* [Exercise goal]
For the material that follows, return exactly the lines from the one with "Task: Click the Make a Web Note icon" through the one with "Image resolution: width=2200", both ends included.
****************
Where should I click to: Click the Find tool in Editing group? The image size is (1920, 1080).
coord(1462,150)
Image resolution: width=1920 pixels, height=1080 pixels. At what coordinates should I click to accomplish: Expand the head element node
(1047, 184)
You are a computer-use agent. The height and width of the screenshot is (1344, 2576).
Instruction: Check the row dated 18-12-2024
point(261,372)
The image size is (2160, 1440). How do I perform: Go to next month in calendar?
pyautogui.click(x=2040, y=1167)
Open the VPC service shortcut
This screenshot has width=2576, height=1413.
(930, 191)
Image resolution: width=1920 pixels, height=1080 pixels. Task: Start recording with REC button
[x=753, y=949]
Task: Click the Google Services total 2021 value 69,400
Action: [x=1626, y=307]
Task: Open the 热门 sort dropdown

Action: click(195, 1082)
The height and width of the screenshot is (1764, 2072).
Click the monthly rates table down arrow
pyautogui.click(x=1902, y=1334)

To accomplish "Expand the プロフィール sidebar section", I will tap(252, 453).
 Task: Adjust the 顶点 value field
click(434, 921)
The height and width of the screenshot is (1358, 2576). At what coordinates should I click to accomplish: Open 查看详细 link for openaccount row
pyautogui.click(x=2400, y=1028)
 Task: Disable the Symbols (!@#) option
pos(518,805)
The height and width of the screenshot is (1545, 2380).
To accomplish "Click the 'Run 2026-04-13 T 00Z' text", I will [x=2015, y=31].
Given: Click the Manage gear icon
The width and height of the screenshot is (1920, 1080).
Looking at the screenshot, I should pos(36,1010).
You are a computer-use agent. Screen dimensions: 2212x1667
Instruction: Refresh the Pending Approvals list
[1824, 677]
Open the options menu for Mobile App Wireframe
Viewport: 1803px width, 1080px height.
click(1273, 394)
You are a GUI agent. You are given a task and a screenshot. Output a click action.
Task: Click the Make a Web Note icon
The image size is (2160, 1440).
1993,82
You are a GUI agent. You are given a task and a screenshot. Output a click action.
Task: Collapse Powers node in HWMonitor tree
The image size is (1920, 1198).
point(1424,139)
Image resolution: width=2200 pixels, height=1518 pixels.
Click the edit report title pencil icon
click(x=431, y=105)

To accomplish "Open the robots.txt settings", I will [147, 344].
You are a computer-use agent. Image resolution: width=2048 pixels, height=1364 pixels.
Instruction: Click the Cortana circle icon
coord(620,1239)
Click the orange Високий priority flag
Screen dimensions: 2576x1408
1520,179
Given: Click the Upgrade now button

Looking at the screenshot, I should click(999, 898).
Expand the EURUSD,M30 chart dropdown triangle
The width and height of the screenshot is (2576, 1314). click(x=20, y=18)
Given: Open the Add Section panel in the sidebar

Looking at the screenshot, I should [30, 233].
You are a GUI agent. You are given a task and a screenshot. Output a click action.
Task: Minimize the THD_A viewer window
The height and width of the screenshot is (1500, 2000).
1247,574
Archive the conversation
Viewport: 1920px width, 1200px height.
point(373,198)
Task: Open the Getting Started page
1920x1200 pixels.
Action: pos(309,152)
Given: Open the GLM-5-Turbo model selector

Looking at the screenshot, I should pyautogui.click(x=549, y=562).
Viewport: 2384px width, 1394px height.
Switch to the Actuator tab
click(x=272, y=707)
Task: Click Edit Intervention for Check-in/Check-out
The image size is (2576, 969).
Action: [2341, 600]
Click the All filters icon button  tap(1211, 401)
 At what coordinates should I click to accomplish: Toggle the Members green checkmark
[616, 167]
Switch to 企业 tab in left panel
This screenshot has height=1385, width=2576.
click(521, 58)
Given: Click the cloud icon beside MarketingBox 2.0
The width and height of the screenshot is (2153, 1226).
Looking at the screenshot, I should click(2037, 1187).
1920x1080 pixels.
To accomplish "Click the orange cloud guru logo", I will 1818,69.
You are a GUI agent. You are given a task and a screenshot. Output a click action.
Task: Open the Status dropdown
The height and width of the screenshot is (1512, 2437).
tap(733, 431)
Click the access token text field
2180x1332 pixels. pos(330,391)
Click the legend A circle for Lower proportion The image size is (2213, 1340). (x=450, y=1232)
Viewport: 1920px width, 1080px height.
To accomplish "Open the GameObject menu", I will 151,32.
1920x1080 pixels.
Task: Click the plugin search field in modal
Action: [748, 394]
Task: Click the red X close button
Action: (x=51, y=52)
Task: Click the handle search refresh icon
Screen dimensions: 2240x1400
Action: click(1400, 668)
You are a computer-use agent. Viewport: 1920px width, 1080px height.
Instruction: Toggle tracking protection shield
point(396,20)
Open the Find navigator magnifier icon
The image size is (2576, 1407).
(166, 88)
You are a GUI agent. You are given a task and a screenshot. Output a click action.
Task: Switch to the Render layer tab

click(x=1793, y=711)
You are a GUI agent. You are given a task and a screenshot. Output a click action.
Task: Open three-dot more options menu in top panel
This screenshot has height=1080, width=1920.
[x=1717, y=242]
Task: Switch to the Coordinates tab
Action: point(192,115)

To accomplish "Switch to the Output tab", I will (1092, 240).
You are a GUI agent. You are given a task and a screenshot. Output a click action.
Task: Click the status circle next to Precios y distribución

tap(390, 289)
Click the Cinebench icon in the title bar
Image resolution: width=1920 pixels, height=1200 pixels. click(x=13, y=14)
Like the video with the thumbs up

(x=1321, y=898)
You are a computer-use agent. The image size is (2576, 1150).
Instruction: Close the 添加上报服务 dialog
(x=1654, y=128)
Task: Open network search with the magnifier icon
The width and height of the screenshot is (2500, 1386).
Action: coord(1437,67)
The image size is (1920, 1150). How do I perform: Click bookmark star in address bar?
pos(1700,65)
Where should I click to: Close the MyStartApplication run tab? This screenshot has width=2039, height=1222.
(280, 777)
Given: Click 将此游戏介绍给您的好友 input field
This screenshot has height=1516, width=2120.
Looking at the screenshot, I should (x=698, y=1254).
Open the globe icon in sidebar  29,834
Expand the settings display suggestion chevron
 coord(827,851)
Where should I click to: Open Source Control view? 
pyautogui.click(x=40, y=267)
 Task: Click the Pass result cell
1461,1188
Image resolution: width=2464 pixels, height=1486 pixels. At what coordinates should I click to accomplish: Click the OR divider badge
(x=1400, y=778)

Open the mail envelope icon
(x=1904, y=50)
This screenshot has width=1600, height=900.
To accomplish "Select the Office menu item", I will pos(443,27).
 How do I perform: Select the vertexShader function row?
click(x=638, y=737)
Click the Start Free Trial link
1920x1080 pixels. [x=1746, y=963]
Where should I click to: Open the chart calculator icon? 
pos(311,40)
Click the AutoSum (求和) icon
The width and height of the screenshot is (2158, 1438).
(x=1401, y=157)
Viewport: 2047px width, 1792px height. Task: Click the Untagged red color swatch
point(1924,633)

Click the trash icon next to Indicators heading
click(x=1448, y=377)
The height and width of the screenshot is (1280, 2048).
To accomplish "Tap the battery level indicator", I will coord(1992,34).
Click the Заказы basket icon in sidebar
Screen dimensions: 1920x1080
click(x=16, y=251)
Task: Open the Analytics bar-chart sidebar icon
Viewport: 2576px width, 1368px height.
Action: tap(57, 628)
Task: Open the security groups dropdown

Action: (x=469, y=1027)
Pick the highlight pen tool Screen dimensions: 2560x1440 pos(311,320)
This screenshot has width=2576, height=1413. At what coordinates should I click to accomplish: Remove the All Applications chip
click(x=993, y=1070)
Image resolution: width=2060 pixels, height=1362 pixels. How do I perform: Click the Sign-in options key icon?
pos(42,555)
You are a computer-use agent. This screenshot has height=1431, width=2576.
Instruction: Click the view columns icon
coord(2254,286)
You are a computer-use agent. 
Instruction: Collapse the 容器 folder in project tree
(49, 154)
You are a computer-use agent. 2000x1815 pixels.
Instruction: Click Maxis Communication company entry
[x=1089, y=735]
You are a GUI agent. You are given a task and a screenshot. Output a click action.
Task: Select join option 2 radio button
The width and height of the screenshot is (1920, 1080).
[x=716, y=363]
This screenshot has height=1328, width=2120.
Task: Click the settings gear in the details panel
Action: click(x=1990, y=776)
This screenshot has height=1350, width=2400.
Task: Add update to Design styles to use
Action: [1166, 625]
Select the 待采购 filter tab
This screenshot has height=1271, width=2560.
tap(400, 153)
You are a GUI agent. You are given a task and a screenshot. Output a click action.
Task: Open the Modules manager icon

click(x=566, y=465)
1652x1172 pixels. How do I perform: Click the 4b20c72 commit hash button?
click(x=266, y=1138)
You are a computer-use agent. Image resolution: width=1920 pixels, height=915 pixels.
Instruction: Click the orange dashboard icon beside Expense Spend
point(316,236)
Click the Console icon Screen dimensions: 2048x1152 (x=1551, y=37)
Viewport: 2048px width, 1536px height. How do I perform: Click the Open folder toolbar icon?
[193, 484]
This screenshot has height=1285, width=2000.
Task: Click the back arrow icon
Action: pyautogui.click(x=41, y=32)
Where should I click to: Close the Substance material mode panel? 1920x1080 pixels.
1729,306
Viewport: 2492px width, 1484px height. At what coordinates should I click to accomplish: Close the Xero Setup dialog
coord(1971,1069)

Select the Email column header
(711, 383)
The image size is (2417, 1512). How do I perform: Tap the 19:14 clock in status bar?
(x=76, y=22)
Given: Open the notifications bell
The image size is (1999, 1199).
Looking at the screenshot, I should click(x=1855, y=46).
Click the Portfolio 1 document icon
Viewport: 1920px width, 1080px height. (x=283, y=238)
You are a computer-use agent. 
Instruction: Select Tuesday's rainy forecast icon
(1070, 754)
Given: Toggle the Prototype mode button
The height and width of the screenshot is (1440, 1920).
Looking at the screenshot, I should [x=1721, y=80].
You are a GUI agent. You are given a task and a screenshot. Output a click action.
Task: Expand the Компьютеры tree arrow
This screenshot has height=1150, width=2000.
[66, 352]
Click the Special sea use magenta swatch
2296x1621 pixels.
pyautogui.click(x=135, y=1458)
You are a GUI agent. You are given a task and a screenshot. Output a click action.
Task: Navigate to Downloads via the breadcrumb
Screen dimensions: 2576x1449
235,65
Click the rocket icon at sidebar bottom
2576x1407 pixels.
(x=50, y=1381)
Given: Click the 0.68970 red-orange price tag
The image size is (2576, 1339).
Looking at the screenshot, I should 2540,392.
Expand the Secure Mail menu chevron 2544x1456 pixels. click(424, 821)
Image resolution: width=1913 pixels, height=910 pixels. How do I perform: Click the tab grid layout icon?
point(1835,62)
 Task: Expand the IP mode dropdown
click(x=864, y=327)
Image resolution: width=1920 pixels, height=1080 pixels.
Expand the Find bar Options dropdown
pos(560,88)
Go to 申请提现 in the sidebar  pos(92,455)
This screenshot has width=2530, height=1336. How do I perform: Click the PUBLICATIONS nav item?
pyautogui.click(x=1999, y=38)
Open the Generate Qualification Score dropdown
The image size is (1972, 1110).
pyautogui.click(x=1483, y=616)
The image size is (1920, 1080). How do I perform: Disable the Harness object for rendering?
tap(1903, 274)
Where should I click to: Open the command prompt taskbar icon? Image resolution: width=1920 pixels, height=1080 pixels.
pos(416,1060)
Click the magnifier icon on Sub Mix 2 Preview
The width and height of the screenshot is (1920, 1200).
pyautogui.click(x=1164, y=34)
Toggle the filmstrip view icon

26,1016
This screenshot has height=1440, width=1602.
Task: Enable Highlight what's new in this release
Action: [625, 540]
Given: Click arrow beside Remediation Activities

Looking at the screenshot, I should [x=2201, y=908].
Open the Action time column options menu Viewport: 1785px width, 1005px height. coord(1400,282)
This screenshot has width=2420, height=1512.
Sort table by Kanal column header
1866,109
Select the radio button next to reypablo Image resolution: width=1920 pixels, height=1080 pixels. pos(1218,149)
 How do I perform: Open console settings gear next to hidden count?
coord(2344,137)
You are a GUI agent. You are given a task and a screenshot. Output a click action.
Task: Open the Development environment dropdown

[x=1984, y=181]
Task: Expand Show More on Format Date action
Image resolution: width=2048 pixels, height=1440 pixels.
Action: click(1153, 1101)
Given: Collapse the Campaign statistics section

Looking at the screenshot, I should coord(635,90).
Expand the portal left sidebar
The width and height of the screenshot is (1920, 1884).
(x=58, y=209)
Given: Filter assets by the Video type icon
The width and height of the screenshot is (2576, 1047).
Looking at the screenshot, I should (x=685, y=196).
****************
* [Your response]
Task: Click the Make a Web Note icon
The image size is (2160, 1440).
1993,82
You are a GUI agent. You are given a task and a screenshot. Output a click action.
Task: Collapse Powers node in HWMonitor tree
The image size is (1920, 1198).
point(1424,139)
Image resolution: width=2200 pixels, height=1518 pixels.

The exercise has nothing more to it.